The task: Return, from the data below, each line that contains the word "dimensions".
Given data Block Start
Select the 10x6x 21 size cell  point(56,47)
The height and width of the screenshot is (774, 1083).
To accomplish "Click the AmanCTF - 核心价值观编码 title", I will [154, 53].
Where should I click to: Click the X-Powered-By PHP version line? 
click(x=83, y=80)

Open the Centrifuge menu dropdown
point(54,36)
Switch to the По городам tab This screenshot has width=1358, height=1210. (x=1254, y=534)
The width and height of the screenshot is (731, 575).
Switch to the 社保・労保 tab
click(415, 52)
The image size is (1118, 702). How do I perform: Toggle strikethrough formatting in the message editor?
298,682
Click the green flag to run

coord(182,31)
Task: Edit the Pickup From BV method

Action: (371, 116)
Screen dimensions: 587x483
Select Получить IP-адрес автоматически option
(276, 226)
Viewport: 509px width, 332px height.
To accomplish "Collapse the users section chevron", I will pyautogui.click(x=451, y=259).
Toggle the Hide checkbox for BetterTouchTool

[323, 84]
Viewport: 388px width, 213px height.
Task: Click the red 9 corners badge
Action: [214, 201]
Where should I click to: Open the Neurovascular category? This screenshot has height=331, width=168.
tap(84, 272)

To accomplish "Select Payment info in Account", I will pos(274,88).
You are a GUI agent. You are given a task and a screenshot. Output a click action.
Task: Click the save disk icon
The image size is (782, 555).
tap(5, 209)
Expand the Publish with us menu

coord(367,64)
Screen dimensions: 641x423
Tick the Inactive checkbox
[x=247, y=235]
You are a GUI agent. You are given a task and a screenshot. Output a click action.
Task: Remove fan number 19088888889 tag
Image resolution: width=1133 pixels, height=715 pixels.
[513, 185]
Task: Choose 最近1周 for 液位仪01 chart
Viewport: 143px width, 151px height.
Given data Block End
Task result:
Screen dimensions: 587x483
Screen dimensions: 641x423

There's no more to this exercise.